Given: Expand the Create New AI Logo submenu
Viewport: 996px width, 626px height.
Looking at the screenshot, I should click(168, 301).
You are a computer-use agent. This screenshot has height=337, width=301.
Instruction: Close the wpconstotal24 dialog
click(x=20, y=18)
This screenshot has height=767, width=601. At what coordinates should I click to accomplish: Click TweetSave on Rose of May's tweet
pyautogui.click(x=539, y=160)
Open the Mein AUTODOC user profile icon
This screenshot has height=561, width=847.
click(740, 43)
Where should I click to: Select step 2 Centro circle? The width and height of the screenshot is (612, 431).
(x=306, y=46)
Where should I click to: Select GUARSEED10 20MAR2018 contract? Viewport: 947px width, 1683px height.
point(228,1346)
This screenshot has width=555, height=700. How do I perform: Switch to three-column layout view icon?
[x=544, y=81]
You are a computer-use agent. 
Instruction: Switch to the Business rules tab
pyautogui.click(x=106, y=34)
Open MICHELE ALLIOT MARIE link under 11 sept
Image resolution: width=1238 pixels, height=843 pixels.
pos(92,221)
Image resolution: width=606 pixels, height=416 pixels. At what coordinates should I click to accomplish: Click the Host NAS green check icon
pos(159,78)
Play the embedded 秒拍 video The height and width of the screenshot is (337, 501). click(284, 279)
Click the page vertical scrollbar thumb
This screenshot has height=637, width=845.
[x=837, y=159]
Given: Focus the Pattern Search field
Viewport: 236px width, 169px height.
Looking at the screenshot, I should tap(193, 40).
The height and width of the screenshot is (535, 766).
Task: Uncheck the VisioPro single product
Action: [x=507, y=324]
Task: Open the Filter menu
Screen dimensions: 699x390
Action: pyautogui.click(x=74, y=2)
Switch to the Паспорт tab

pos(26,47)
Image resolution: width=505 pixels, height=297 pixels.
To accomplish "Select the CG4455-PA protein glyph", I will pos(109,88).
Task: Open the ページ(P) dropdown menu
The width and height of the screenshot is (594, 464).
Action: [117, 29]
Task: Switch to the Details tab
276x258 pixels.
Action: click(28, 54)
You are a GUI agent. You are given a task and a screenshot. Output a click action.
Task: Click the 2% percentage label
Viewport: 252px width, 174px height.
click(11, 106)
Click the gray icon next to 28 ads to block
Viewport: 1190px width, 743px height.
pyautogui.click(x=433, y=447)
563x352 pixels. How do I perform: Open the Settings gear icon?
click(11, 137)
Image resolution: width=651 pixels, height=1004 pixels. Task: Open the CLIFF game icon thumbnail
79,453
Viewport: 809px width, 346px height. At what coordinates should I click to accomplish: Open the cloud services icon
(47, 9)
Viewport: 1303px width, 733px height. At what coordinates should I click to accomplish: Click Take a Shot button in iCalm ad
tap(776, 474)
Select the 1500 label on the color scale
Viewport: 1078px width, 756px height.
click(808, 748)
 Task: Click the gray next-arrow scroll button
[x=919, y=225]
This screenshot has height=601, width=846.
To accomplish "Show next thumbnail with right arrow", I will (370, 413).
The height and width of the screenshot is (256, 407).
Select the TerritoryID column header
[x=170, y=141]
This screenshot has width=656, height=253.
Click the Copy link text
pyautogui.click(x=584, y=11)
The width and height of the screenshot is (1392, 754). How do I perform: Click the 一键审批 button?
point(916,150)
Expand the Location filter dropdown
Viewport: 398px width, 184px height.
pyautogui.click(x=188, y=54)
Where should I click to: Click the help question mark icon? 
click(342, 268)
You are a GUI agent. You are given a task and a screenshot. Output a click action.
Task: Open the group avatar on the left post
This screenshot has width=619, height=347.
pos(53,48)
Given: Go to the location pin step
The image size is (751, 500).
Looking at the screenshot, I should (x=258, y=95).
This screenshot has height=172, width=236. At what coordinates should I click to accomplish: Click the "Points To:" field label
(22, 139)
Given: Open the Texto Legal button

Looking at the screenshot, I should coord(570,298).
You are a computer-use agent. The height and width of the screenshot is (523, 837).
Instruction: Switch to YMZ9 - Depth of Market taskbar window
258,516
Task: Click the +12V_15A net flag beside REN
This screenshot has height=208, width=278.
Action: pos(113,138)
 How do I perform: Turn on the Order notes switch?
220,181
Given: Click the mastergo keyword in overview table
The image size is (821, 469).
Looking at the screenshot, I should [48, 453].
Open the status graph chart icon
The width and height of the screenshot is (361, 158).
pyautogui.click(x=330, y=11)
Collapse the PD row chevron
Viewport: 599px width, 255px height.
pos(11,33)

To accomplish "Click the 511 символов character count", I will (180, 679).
──────────
--- Action item ---
Within the material above, please work out how many lines contain the word "will" and give that number by itself.

--- Answer space ---
3